Supõe-se que pelo seu poder econômico e político no governo Bolsonaro (não somente dele), os bancos tenham sido os primeiros a pressionarem para que o Brasil seja o primeiro país a privatizar a vacina e provavelmente sejam os primeiros a aplicá-la em seus funcionários. Tudo para que as agências continuem abertas a todo vapor, com suas metas de produtos e tudo. Se isso sabotará o programa nacional de imunizações, se o critério científico será definitivamente substituído pelo econômico, se mesmo os funcionários vacinados poderão continuar transmitindo a doença para uma imensa massa que ainda custará a ser vacinada, pouco importa para os banqueiros. Importa é que os lucros não cessem. 

Entre manifestações de pesar pelas perdas diárias de colegas e familiares e entre cobranças de metas de seguro, previdência e capitalização, os bancários acompanham a divulgação da PL 1011/2020, que trata da fila de vacinação, onde mais uma vez foram esquecidos. Não há como explicar para esses trabalhadores que eles são essenciais para exporem-se na linha de frente mas que não são priorizados na elaboração da lista da vacina. Se o raciocínio lógico fosse adotado no lugar da ganância, a maioria dos bancários não seria nem uma coisa nem outra. Muitos vivem há meses uma rotina diária alterada nas suas casas, de distanciamento dos seus familiares, alguns com comorbidades, para não os infectarem depois de um dia de contato com tantas pessoas. 

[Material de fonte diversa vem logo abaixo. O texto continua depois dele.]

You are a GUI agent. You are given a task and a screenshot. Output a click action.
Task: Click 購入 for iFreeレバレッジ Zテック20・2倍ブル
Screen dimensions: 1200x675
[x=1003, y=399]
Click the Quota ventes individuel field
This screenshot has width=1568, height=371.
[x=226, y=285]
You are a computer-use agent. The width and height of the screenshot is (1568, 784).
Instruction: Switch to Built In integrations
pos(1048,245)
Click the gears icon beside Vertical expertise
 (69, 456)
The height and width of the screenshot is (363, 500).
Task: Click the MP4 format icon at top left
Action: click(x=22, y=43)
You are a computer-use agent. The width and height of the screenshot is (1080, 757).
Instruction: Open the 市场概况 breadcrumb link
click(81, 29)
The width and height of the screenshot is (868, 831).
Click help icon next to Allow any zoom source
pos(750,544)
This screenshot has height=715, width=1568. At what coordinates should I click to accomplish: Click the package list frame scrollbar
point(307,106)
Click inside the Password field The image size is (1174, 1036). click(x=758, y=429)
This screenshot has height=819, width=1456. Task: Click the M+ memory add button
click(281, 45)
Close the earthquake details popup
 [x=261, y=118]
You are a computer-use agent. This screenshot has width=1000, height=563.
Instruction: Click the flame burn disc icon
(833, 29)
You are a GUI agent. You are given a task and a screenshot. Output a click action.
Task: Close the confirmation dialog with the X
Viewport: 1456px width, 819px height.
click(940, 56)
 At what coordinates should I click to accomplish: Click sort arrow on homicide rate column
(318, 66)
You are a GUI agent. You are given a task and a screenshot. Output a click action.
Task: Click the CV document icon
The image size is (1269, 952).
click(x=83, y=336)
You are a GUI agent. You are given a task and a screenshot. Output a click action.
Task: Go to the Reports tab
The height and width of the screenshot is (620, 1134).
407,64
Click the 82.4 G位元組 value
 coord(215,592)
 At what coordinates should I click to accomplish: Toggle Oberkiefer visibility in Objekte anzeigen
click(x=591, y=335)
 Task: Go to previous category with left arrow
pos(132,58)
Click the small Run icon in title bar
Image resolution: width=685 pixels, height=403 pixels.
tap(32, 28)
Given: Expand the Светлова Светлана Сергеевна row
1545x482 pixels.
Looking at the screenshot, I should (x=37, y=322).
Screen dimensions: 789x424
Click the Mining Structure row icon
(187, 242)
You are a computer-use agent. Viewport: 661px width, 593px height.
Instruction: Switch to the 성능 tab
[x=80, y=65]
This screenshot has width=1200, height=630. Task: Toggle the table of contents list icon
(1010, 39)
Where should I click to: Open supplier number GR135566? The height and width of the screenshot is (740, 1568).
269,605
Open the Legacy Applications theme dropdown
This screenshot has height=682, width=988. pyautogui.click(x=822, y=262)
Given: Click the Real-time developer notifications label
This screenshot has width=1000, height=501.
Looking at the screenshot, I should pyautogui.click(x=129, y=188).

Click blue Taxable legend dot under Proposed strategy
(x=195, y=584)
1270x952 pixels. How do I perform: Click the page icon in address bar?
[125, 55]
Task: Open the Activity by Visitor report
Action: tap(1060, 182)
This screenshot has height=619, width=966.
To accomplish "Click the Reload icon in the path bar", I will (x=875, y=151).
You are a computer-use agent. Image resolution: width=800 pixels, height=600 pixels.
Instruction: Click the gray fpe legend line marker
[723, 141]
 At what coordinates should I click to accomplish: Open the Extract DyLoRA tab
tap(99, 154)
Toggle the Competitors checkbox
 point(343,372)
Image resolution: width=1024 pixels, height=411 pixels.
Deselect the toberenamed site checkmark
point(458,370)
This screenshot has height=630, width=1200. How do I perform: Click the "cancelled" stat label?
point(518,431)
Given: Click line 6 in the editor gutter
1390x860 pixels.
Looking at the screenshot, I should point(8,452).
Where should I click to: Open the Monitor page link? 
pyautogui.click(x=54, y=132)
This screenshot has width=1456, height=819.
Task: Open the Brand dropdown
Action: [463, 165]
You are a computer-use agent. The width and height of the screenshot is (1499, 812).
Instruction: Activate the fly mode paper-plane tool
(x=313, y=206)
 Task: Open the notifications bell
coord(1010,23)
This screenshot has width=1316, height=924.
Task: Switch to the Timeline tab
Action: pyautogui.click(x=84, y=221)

Mesmo que não haja vacina, mesmo que demore pra ela chegar, a lista soa como uma desfeita. Mais que isso, o desprezo ao trabalho dos bancários durante a pandemia e a necessidade de imunizá-los para evitar a propagação do vírus na sociedade, muito além de desprestigiar a categoria, demonstra que a falta de critérios para fechar estabelecimentos e para atacar a doença, em atendimento à dupla DISTANCIAMENTO e VACINA, é mais um dos fatores que não permitem que imaginemos que o Brasil sairá tão cedo da vergonhosa posição de epicentro mundial da pandemia e maior produtor e exportador de novas variantes.